Monday, October 03, 2011

Punished For The Sins Of Others

In a recent article for his newspaper's "PolitiFact" feature, Milwaukee Journal Sentinel reporter Tom Kertscher declared two claims to be untrue. One was made by the Walker administration. The other by the head of an association representing town governments.

So did Kertscher put the governor on the PolitiFact hot seat? Nope. Did he shine his light on the town official? Nope. He took me to task for telling people what they said.

Kertscher first e-mailed me and then telephoned to question me about four different comments I made in my speech at last month's Fighting Bob Fest. He ultimately determined a remark about government spending on road building was the only one needing scrutiny.

I told him I was citing a statement made on page 14 of a budget document issued by the Walker administration in March that said the spending plan sunk "a total of $5.7 billion in Wisconsin's transportation system, including a $410.5 million (14.7 percent) increase in highway funding over base amounts."

I also told him that another newspaper reported in early September that the Wisconsin Towns Association's executive director "says he knows of several townships with blacktop roads in need of repair that have opted to dig out the blacktop and go back to gravel."

Curiously, neither Kertscher nor any of his colleagues at the Journal Sentinel had ever questioned the assertion made in the budget document. They gave the administration a pass and allowed the claim to go unchallenged for more than six months. It was not until a citizen activist brought it up in a speech that it was deemed worthy of examination. And then after judging it factually inaccurate, he assigned the blame to me.

Kertscher concluded that the budget for highway spending didn't increase by 15 percent, it actually went down.

He did not base his conclusion that the Walker road spending claim was untrue on the word of a private research group like the Wisconsin Taxpayers Alliance (which, by the way, issued a study this year showing that borrowing for road construction has been increasing at an annual rate averaging 17 percent) or reporting by an independent news organization like the Wisconsin Center for Investigative Journalism run by former Wisconsin State Journal reporter Andy Hall (which reported that Walker's budget as amended by the Legislature ended up increasing state highway spending by 13 percent).

Comically, he cited two administration sources who now insist there is a cut in the budget for road building. That's the very same administration that was responsible for making the original claim of a 15 percent increase. Did Kertscher turn his journalistic wrath on the Walker administration for talking out of both sides of its mouth? No, he did not.
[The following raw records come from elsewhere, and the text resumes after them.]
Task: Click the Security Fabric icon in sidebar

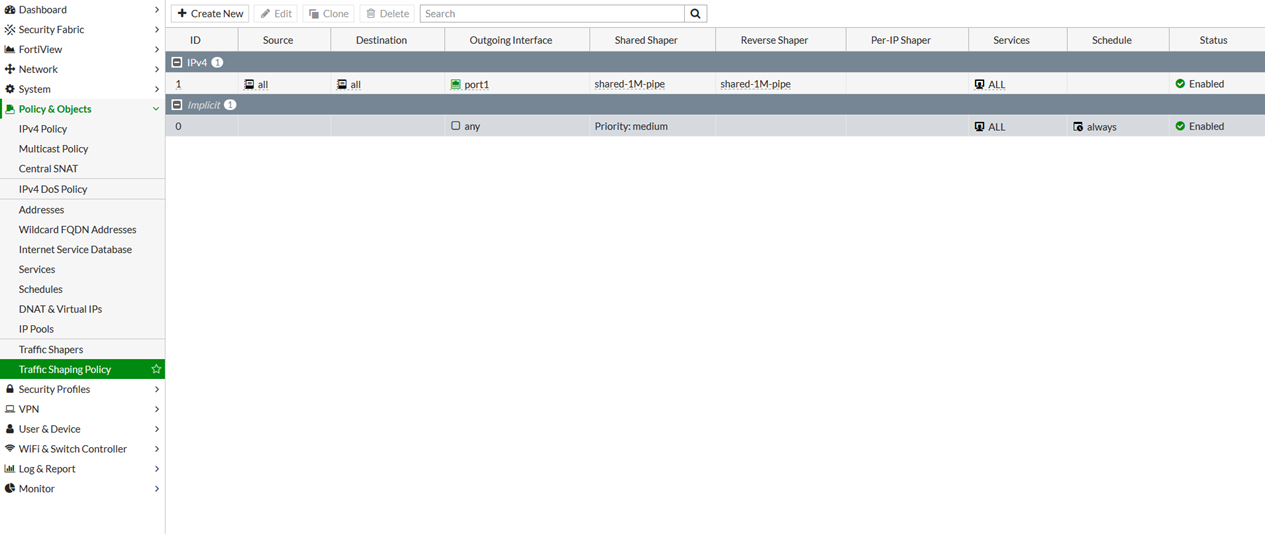Action: (x=10, y=30)
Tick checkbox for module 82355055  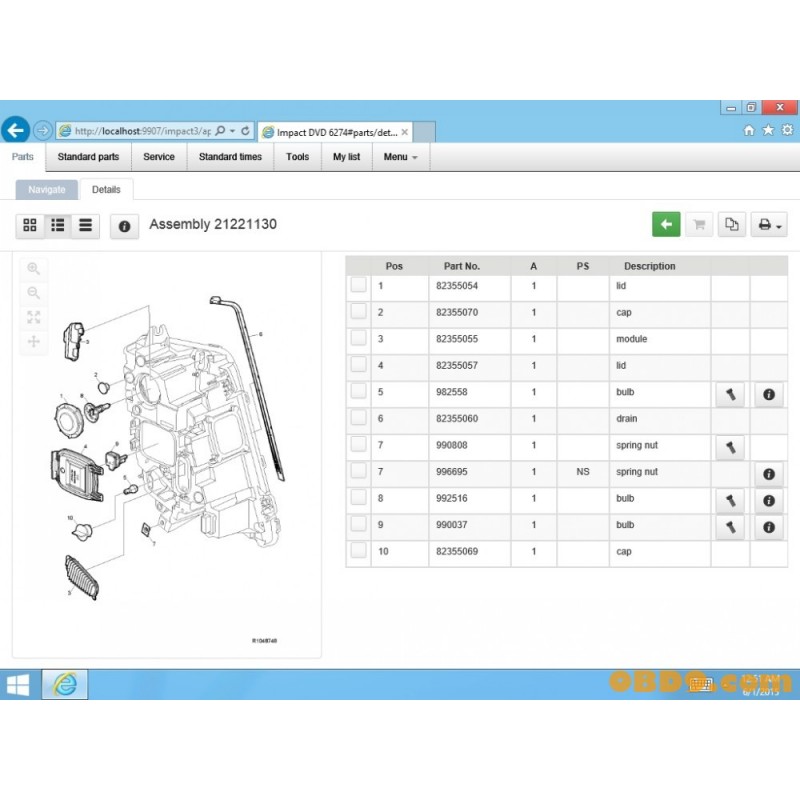(358, 339)
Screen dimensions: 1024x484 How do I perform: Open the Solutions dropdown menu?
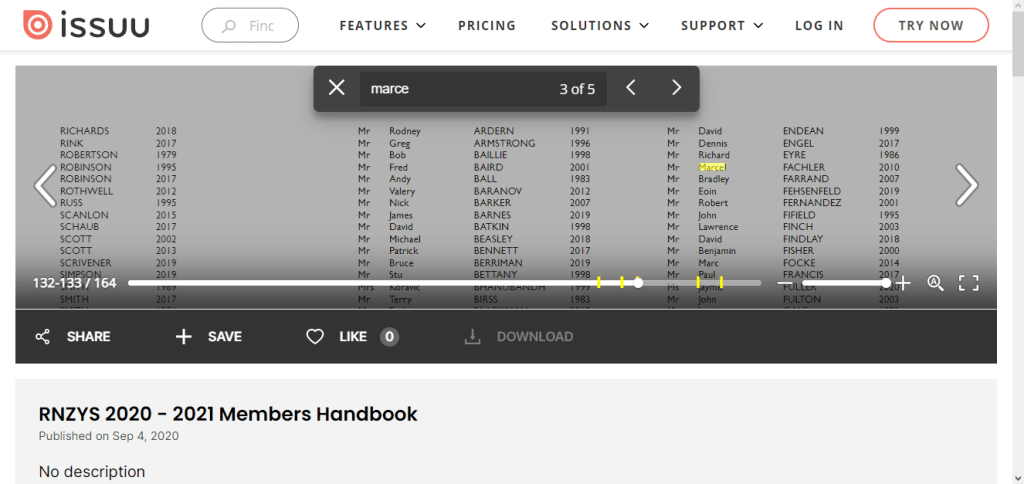(599, 25)
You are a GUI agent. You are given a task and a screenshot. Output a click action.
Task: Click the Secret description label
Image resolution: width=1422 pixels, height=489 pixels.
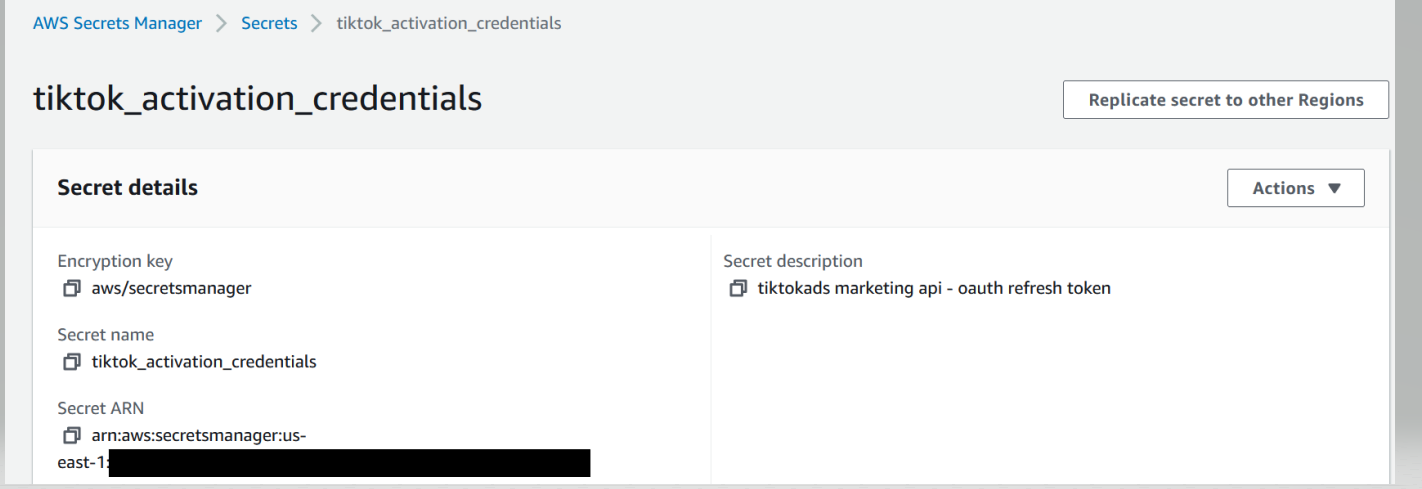793,261
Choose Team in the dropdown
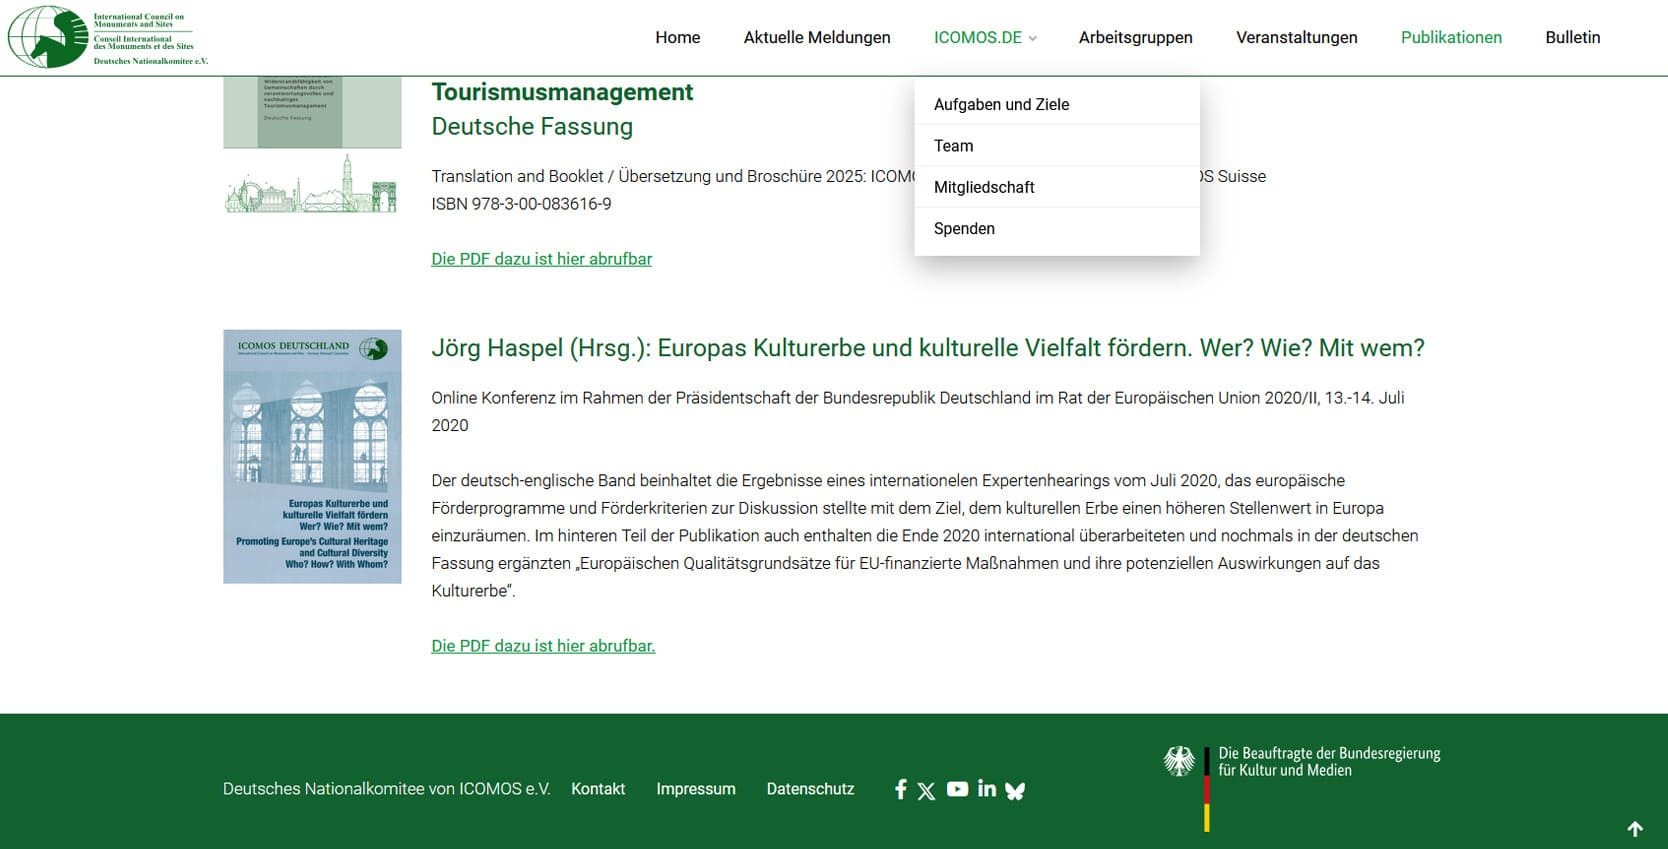This screenshot has height=849, width=1668. 953,146
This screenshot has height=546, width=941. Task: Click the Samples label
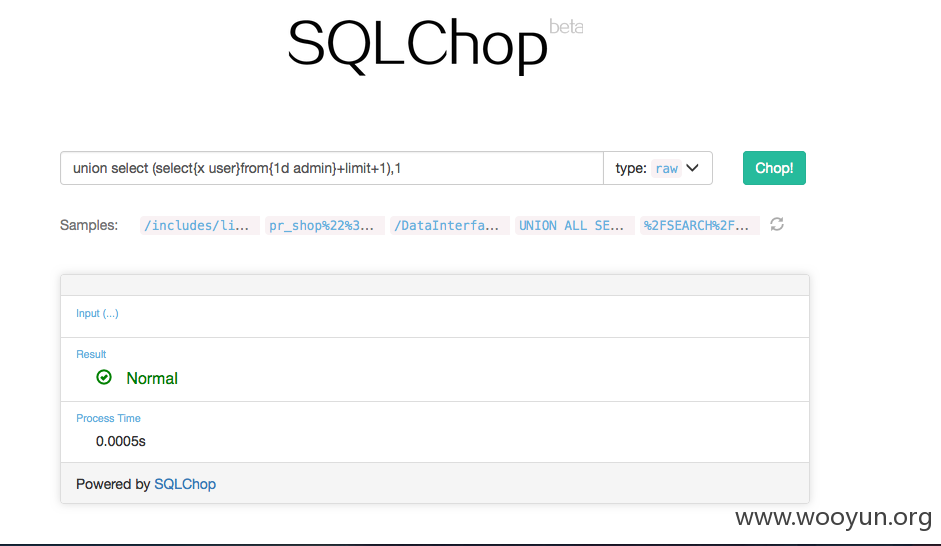point(89,225)
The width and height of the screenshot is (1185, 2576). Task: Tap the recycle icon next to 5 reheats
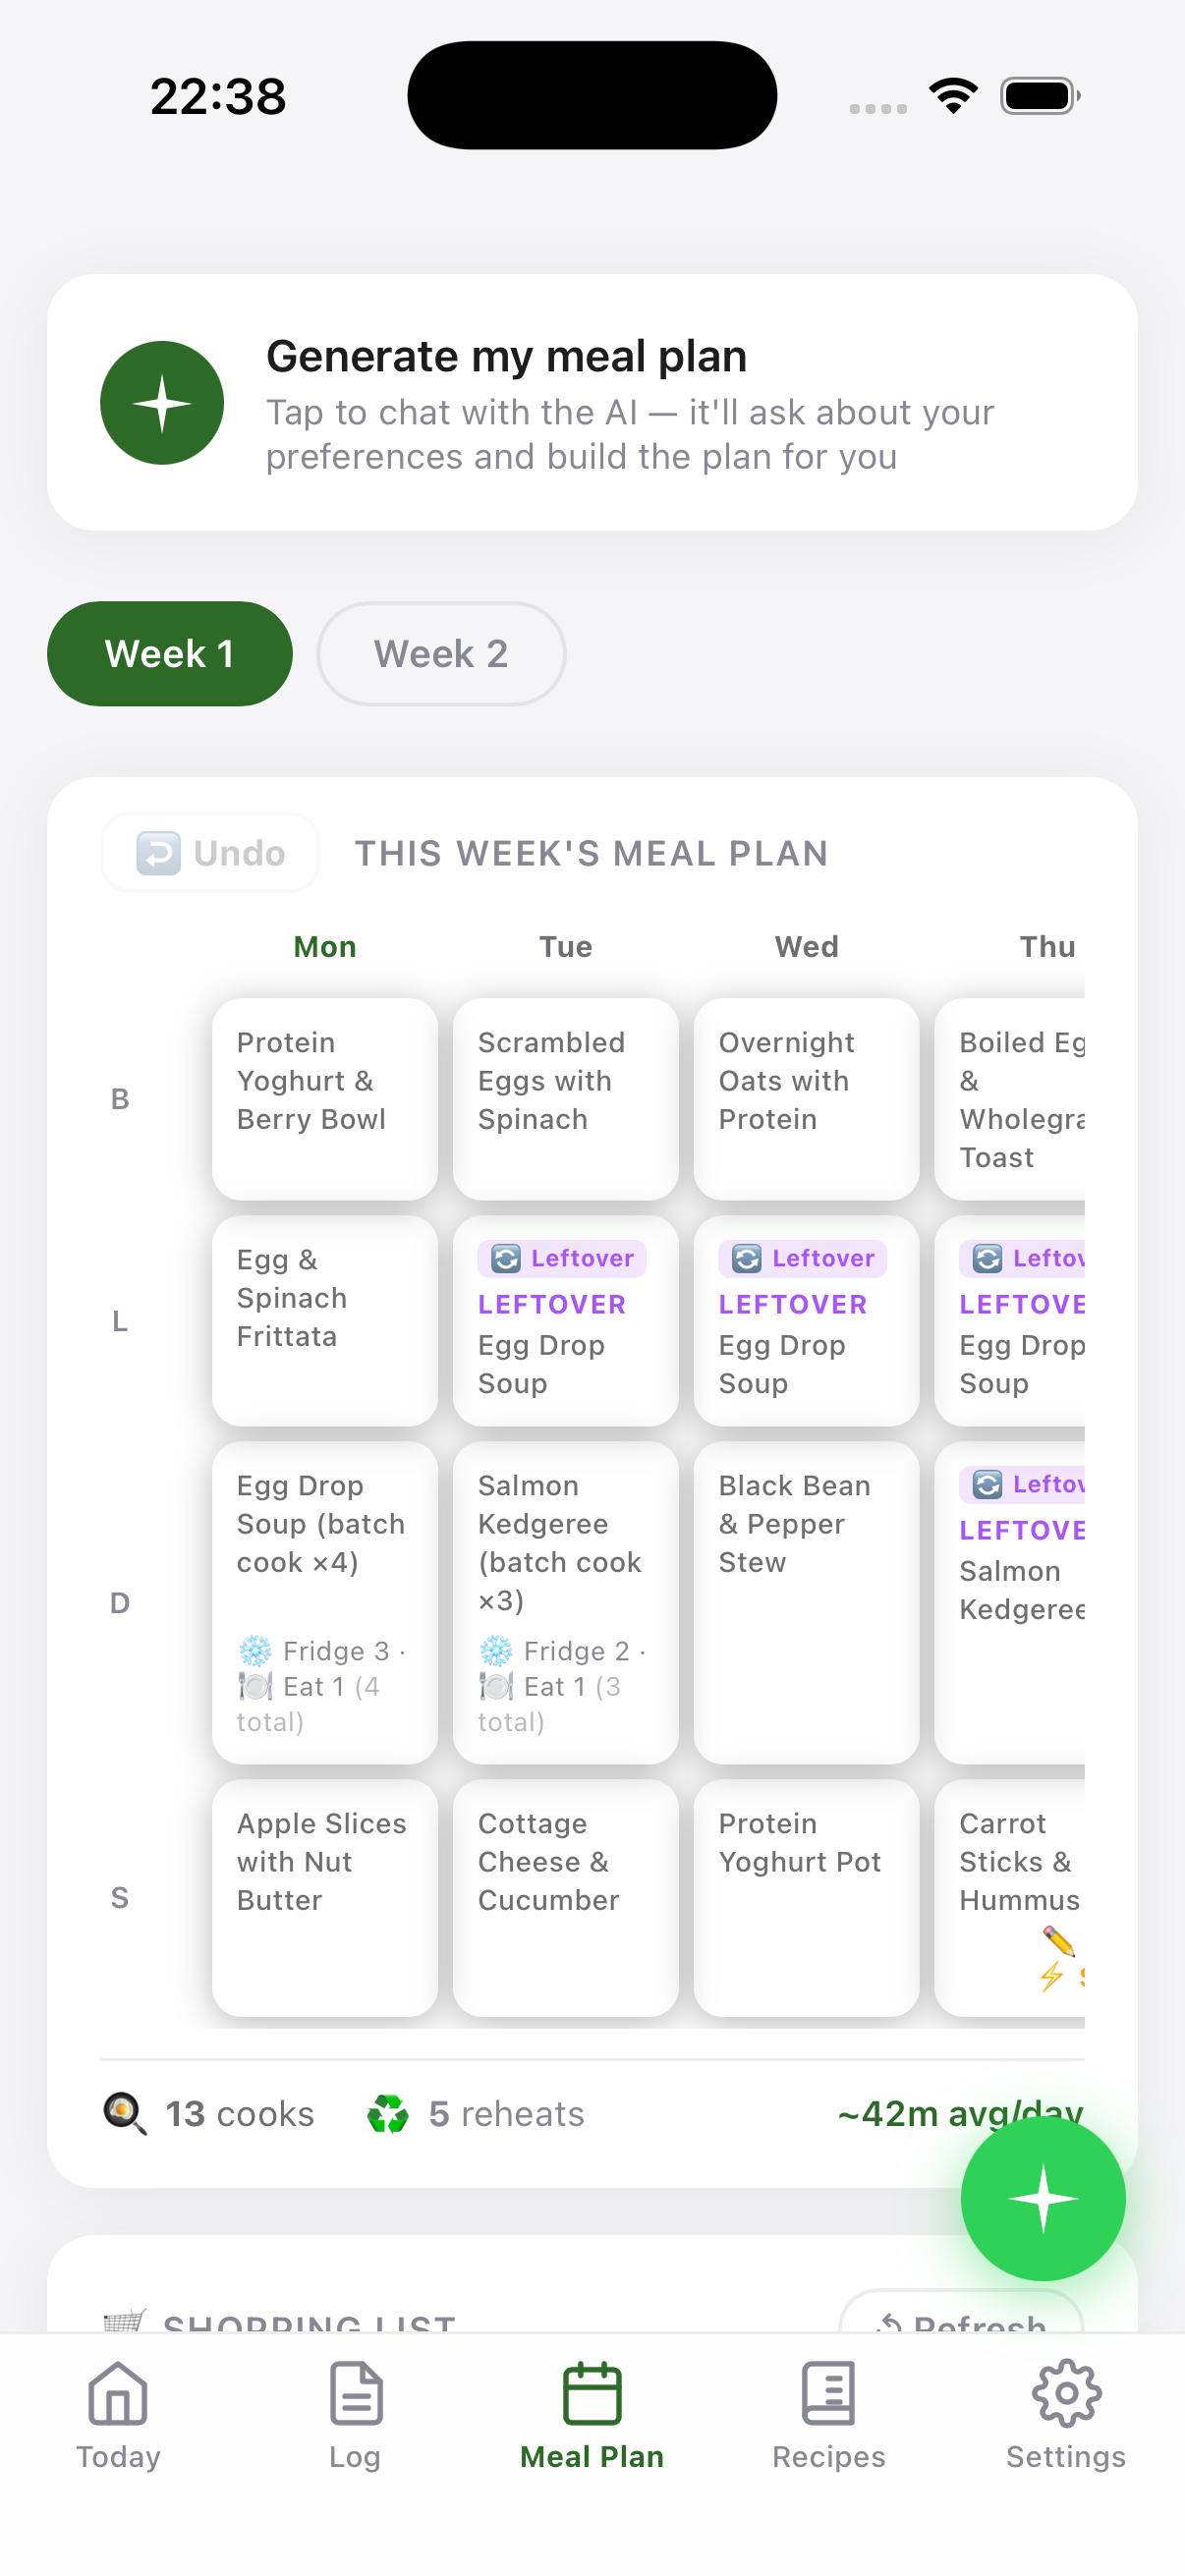pos(388,2113)
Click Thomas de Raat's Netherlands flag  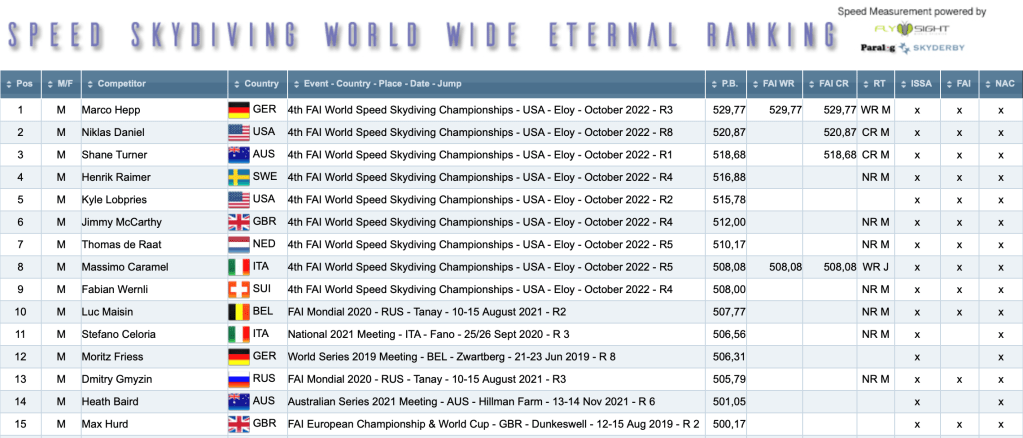pyautogui.click(x=239, y=244)
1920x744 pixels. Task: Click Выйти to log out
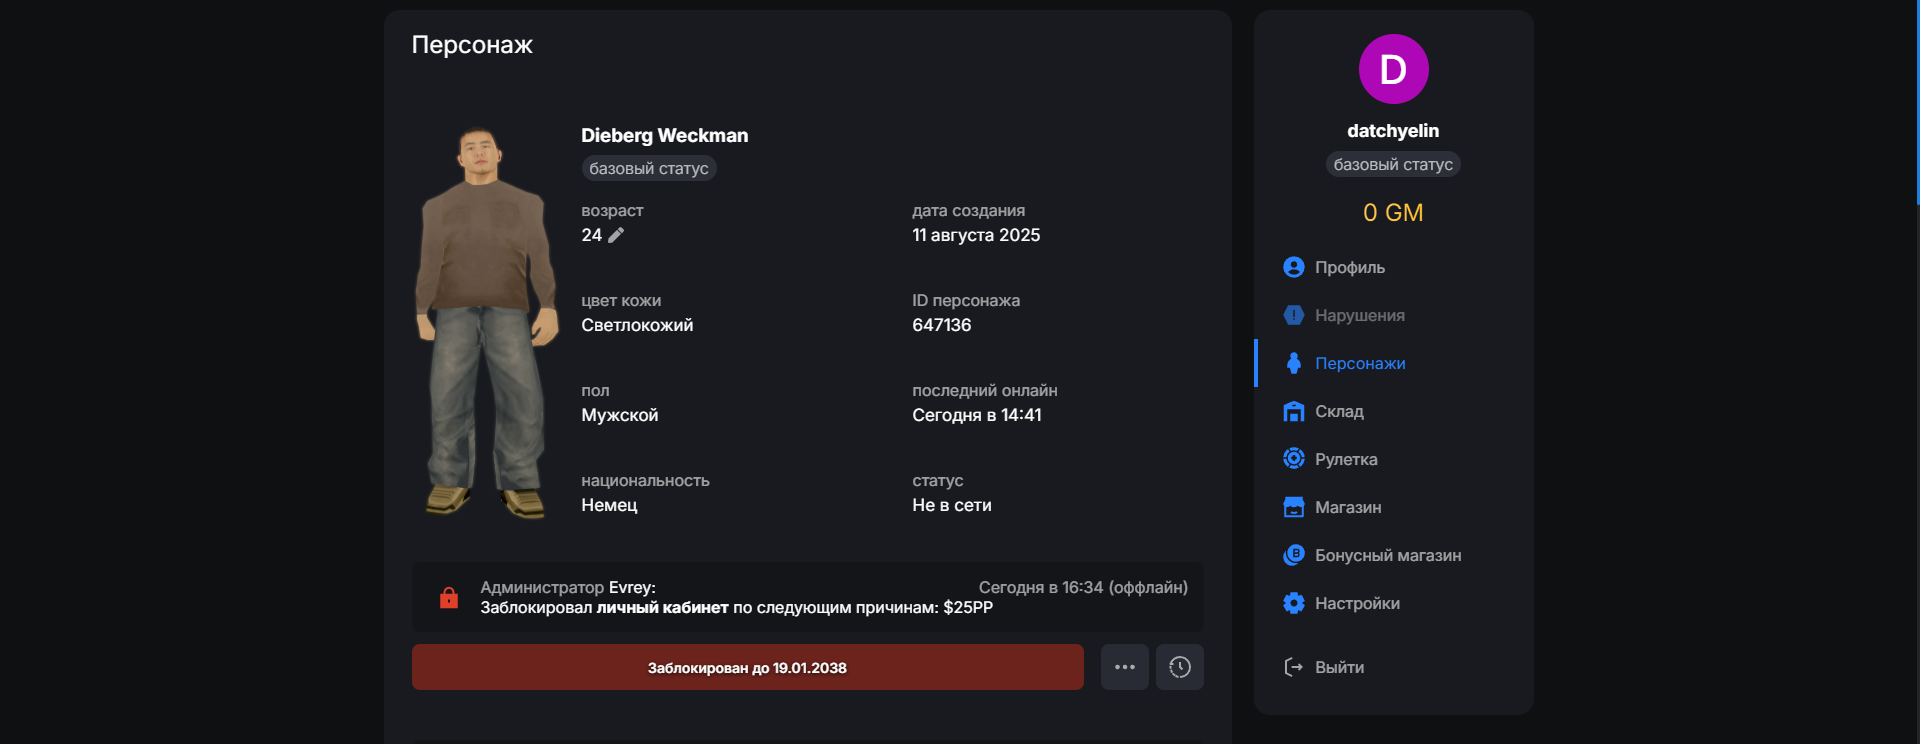1339,667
Perhaps now it's clear why he didn't challenge another statement I made in my speech, namely that when millions of Americans are looking for real news and some honest-to-goodness truth telling about what’s going on in the country, they tune in to Comedy Central.

What Kertscher wrote struck me as juuuust a bit unfair. But hey, life's not fair. Serves me right for putting any stock in anything the Walker administration has ever put out there. And shame on me for repeating a direct quote from a local government official who was speaking on the record.

Yes, I regard his reporting in this instance to be unfair. But he also crosses the line that separates unfair and hypocritical by faulting me for doing what he and other reporters do every single day. Reporters cite official government documents all the time and they quote public officials all the time. And then if someone says their reporting is factually incorrect, they say "hey, don't look at me, I'm just reporting matters of public record." But when I pointed out two matters of public record, Tom Kertscher effectively branded me a liar. That is a flagrant double standard.

Kertscher's reporting in this case is either the byproduct of exceedingly sloppy journalism or some very troubling bias.

In any case, this is the kind of thing that gives a noble profession a bad name.

1 comment:

xoff said...

You left out the bright side: It was, as far as I can determine, the first time the Journal Sentinel ever mentioned Fighting Bob Fest in its print edition.